*Trecho do documento*:

____

Últimos dias para assistir na Netflix: a obra-prima de Spielberg que vale cada segundo do seu tempo Allstar / Paramount Pictures

Últimos dias para assistir na Netflix: a obra-prima de Spielberg que vale cada segundo do seu tempo

À luz do existencialismo, corrente filosófica nascida a partir das teorias do pensador dinamarquês Søren Kierkegaard (1813-1855), e difundida com espalhafato pelos franceses Jean-Paul Sartre (1905-1980) e Simone de Beauvoir (1908-1986), a existência sempre terá mais valor que a essência, ou seja, ninguém nunca é nada até que tenha alguma vivência concreta, alguma experiência prática que lhe confira lastro para se intitular o que se pretende. Seres humanos só conseguimos nos tornar alguma coisa na medida em que vencemos a resistência dos demais e lhes provamos que somos mesmo o que dizemos ser, ousadia que não se comete impunemente. O homem passa a vida temendo a postura que assume diante de dificuldades que lhe atravancam o prosaico cotidiano, por mais que pense e repense seu proceder, justamente porque sabe que algum dia essa fatura vai chegar e ele há de prestar contas de tudo quanto fez — e tanto mais do que deixou de fazer. Acossado por suas escolhas, o gênero humano avança no tempo confrontado com um medo do futuro que não raro degenera na paranoia fundada numa insana disputa entre o bem e o mal, conjuntura que o existir lhe apresenta sob a forma de um interminável ir e vir de sensações que beiram o absurdo.

Philip K. Dick (1928-1982) era um visionário. Tal como George Orwell (1903-1950), PKD teve iluminações verdadeiramente geniais quanto ao lugar do cidadão comum num mundo sempre desesperado por controle, esmagado por um Estado onipresente e sequioso por resultados, seja lá o que isso queira dizer. Mais o homem sonha com a liberdade possível, mais o austero sistema lhe mostra que nem isso lhe cabe, que seu papel é sublimar as dores de sua débil humanidade e alimentar a máquina sem protestos, até que a morte lhe venha em socorro. Steven Spielberg alicerçou sua carreira em histórias que de algum jeito remetem à inadequação fundamental do homem, apelando à racionalidade ao passo que também não deixa de fora a emoção. “Minority Report — A Nova Lei” é seu grito de alerta para os perigos de uma era de desordem cada vez mais flagrante, em que seremos todos prisioneiros de nossas más intenções.

____

*Amostra dos dados*:

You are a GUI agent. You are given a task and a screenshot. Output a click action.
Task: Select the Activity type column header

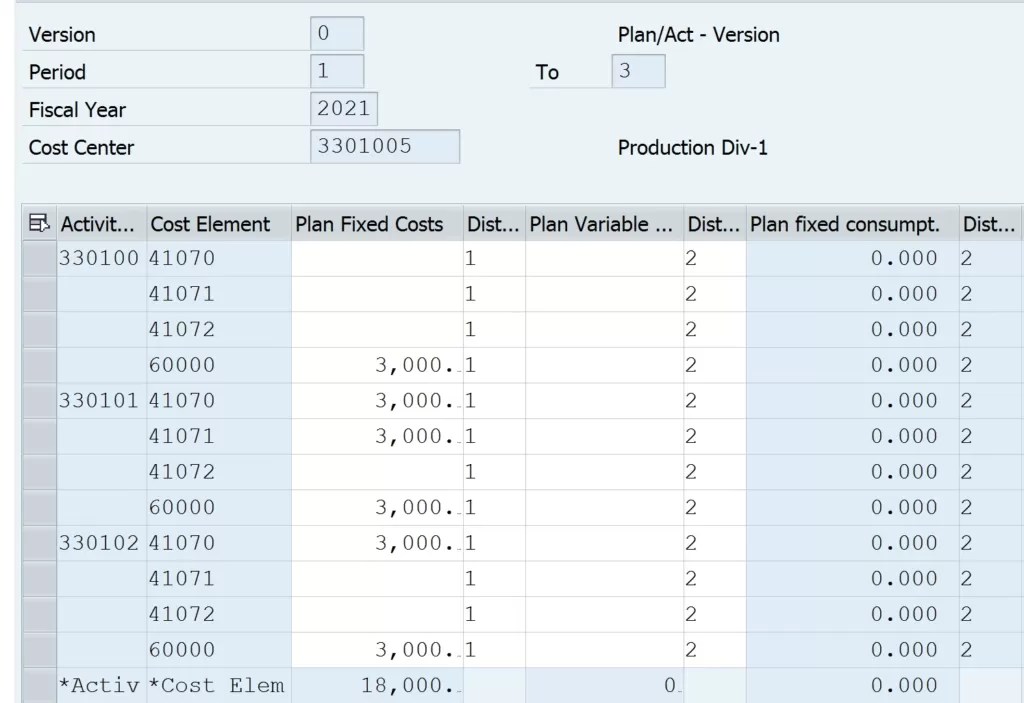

____

*Pedido A*:
Diga se cada afirmação abaixo está de acordo com o texto sobre Minority Report, respondendo sim ou não e citando literalmente as palavras do texto que decidem a questão: (i) Søren Kierkegaard era dinamarquês; (ii) para o existencialismo, a essência tem mais valor que a existência; (iii) Philip K. Dick é comparado a George Orwell.
*Pedido B*:
Reproduza, sem alterações, a passagem do texto sobre Minority Report que começa em "Philip K. Dick" e termina em "nossas más intenções.".

*Solução A*:
(i) Sim: "pensador dinamarquês Søren Kierkegaard (1813-1855)".
(ii) Não: "a existência sempre terá mais valor que a essência".
(iii) Sim: "Tal como George Orwell (1903-1950), PKD teve iluminações verdadeiramente geniais".

*Solução B*:
Philip K. Dick (1928-1982) era um visionário. Tal como George Orwell (1903-1950), PKD teve iluminações verdadeiramente geniais quanto ao lugar do cidadão comum num mundo sempre desesperado por controle, esmagado por um Estado onipresente e sequioso por resultados, seja lá o que isso queira dizer. Mais o homem sonha com a liberdade possível, mais o austero sistema lhe mostra que nem isso lhe cabe, que seu papel é sublimar as dores de sua débil humanidade e alimentar a máquina sem protestos, até que a morte lhe venha em socorro. Steven Spielberg alicerçou sua carreira em histórias que de algum jeito remetem à inadequação fundamental do homem, apelando à racionalidade ao passo que também não deixa de fora a emoção. “Minority Report — A Nova Lei” é seu grito de alerta para os perigos de uma era de desordem cada vez mais flagrante, em que seremos todos prisioneiros de nossas más intenções.